__FRAGMENTO DE PÁGINA__
++++++

Son recurrentes los maltratos recíprocos entre ciudadanos. Fundamentalmente a través de intervenciones en redes sociales y medios de comunicación masiva. En la conversación pública hallamos descalificaciones permanentes, bulos, insultos, amenazas, burlas, etc. Muchas personas ven cercenada su libertad de expresión. Tienen miedo a hablar. O, si lo hacen, sufren consecuencias en su buen nombre y honor. Perciben, además, que nadie es responsable por ello. Así, estamos frente a la espiral de silencio que describió Noelle Neuman. Es decir, frente a una forma de control social que empobrece la vida pública.

No voy a entrar en definiciones específicas. Englobo las distintas situaciones en la categoría de maltrato. Me voy a concentrar en aquellos que no se convierten en agresiones de hecho. Entiendo por maltrato la acción de violentar el honor y la dignidad de otro con impunidad. Aunque la situación es compleja, hay razones legales y ejemplos prácticos que demuestran que hay formas de enfrentar estas prácticas.

Empiezo por el principio. La idea central de la república democrática es que el poder político descansa en un fideicomiso por medio del cual los ciudadanos delegamos el poder en nuestros representantes. Los ciudadanos, y esta es la magia del republicanismo, somos portadores de derechos y participamos del ejercicio de la soberanía. Podemos asociarnos, trabajar, circular, expresarnos libremente, tenemos que acceder a información fidedigna, tenemos derecho a juicios justos. Nadie puede violentar estas protecciones sin hacerse cargo. Por ello hacemos algunas renuncias. En lo que aquí interesa, renunciamos a no castigar personalmente las ofensas. 

Como contrapartida, las autoridades electas; es decir, nuestros mandatarios, tienen que crear las condiciones sociales y políticas para que el goce de esos derechos sea real y también deben fomentar una vida pública subordinada a la ley. Sobre todo, porque el Estado produce leyes y las hace cumplir por la fuerza, si es necesario. 

En las repúblicas democráticas, el ejercicio del poder se divide en tres grandes departamentos: el Legislativo, el Ejecutivo y el Judicial. De este modo, quien viola un derecho debe rendir cuentas ante los magistrados que integran el sistema de administración de Justicia. Esto es muy importante. Insisto. El Estado tiene que garantizar que los derechos no se vayan por las alcantarillas. Esa tensión entre el principal (ciudadano) y el agente (representante) exige un ciudadano activo. Esto es, que ejerza sus derechos y cumpla sus obligaciones. Veamos qué pasa cuando el honor está en juego.

Los legisladores, en nuestro país, desarrollaron dos grandes sistemas de protección frente a los que violentan los derechos de otros. Uno de ellos es el Código Penal, que sanciona con penas de prisión y multa los delitos. El otro sistema es el del Código Civil y Comercial. En su artículo 1076 establece el “deber de reparar” las ofensas. Se traduce en pagar dinero y otro tipo de sanciones como pedir perdón por la prensa. Es más, ambos sistemas pueden funcionar conjuntamente.

++++++

__REGISTROS PROPORCIONADOS__

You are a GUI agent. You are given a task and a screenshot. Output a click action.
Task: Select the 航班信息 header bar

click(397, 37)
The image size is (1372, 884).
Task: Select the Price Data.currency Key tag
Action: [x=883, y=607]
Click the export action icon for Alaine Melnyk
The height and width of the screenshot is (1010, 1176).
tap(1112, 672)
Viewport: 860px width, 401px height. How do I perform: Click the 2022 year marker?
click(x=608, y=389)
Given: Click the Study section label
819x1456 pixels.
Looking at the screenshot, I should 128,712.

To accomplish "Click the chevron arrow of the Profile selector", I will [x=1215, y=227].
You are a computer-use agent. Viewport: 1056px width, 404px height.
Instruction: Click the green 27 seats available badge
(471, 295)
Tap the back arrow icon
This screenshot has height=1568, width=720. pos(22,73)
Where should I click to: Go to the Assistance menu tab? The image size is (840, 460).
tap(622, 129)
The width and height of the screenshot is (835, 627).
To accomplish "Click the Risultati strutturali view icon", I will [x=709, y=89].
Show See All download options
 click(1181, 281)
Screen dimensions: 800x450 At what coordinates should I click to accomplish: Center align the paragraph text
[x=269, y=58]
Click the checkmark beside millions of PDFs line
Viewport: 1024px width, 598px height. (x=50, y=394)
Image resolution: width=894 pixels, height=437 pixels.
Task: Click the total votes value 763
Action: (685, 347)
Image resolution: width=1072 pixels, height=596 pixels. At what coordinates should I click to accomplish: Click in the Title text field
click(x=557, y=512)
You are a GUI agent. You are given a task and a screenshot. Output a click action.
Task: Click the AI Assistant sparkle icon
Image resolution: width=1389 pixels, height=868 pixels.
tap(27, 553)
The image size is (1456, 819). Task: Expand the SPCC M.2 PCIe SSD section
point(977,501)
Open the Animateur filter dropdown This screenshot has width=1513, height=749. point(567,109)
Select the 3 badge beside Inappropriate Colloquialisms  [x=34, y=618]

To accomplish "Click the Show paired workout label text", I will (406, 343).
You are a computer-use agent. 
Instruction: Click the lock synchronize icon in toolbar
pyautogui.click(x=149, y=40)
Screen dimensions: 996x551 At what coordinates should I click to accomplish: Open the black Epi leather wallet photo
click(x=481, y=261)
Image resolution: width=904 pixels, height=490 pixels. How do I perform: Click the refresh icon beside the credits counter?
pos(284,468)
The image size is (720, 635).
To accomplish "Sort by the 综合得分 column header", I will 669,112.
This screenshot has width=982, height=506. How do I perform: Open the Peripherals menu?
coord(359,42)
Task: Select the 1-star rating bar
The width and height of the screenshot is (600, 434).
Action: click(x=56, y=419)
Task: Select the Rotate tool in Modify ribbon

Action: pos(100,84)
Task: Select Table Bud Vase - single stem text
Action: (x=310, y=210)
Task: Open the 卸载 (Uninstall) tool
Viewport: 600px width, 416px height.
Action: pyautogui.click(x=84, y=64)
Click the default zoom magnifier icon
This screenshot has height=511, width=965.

++++++

__COMPLETA LO SIGUIENTE__
1. Resume en dos oraciones el texto sobre el maltrato entre ciudadanos.
2. Transcribe del texto sobre el maltrato entre ciudadanos el tramo que va desde "Como contrapartida, las" hasta "si es necesario.".
3. Retoma el texto sobre el maltrato entre ciudadanos a partir del punto en que se interrumpe.
Los registros constituyen un material aparte.

__RESPUESTAS POR TAREA__
1. Los maltratos recíprocos entre ciudadanos, sobre todo en redes sociales y medios de comunicación masiva, hacen que muchas personas tengan miedo a hablar o sufran consecuencias en su buen nombre y honor sin que nadie sea responsable. En la república democrática el Estado tiene que garantizar los derechos, y los legisladores del país desarrollaron dos sistemas de protección, el Código Penal y el Código Civil y Comercial, que pueden funcionar conjuntamente.

2.
Como contrapartida, las autoridades electas; es decir, nuestros mandatarios, tienen que crear las condiciones sociales y políticas para que el goce de esos derechos sea real y también deben fomentar una vida pública subordinada a la ley. Sobre todo, porque el Estado produce leyes y las hace cumplir por la fuerza, si es necesario.

3.
Como primeras conclusiones, es factible afirmar que no se puede decir cualquier cosa, porque un ciudadano ofendido tiene chances de pedir rendición de cuentas ante los tribunales. Recalco el “chances de pedir”, ya que forma parte del elenco de las obligaciones que acompañan el catálogo de derechos. Ser ciudadano también es un trabajo. Veamos un caso real.

Una persona, en adelante XX, amenazó mediante una cuenta de Instagram y desde un correo electrónico a dos ciudadanos. Lo hizo cinco veces, entre junio de 2020 y julio de 2021. XX los insultó por su orientación sexual y los amenazó con matarlos. Estos hicieron una denuncia penal ante las autoridades judiciales de la Ciudad Autónoma de Buenos Aires. El fiscal a cargo de la Fiscalía Penal, Contravencional y de Faltas N° 5 investigó, individualizó al autor del hecho y pidió que se lo enjuiciara por el delito de amenazas reiteradas en cinco ocasiones, agravadas porque fueron anónimas. Ahora necesito hacer una digresión.

Desde hace algunos años, nuestro ordenamiento legal contempla lo que se llama “soluciones intermedias”. Quiere decir que la pena de prisión no es la única forma de rendir cuentas. Se admiten acuerdos entre las partes de diversa índole o se puede “suspender el proceso a prueba”. Significa que, si todos están de acuerdo, el acusado se compromete a realizar algunas actividades por un tiempo. Si las cosas salen bien, el juicio termina. Si no cumple, se reanuda. Esto fue lo que ocurrió.

El 26 de septiembre de 2022, la jueza a cargo del Juzgado Contravencional y de Faltas N° 9 de la Ciudad de Buenos Aires suspendió el proceso a prueba por un año y seis meses a XX. Además, le ordenó realizar un curso sobre discriminación en el Inadi, le prohibió tener cualquier tipo de contacto con las víctimas y éstas aceptaron el pedido de disculpas de XX. Si el acuerdo no se cumple, XX deberá enfrentar un juicio. Se expone a una pena que va desde uno a tres años de prisión.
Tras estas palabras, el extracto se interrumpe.